■ TO DO ■
Your job is to copy every line in the material containing the word "computer".

■ EXERCISE DATA ■
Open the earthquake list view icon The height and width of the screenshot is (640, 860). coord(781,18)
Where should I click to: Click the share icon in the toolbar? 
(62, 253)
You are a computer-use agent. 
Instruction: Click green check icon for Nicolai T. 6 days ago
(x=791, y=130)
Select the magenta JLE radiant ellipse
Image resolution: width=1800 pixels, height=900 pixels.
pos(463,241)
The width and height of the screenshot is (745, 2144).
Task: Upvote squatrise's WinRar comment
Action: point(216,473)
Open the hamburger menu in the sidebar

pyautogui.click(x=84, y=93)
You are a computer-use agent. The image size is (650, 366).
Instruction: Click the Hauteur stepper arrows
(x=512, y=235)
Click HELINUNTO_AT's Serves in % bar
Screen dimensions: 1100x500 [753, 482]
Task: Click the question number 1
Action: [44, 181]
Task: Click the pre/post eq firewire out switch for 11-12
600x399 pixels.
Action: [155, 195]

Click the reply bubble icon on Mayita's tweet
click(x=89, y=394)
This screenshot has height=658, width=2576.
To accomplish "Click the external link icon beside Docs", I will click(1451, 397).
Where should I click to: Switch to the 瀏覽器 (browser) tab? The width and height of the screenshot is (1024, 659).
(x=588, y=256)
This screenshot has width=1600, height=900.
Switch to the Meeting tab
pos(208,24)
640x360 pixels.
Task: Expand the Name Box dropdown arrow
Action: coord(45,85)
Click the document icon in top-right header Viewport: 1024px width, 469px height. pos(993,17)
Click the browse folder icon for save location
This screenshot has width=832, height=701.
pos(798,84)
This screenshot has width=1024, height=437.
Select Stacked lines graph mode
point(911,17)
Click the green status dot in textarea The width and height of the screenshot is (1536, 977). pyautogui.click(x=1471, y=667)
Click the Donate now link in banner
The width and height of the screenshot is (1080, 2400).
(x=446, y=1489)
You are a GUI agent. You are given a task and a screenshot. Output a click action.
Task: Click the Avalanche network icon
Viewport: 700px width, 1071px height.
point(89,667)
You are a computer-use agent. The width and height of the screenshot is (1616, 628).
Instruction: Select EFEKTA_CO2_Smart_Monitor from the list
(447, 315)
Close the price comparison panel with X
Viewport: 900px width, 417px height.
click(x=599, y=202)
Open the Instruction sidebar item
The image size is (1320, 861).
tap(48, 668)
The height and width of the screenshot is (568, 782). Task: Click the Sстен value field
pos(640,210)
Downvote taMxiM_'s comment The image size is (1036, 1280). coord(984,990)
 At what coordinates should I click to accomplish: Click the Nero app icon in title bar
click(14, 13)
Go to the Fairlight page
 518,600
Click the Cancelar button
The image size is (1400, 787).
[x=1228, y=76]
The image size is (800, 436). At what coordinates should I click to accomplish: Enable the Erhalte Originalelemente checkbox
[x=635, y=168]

■ ANSWER TO THIS TASK ■
You are a computer-use agent. 
You are a computer-use agent. The image size is (650, 366).
You are a computer-use agent. The width and height of the screenshot is (1616, 628).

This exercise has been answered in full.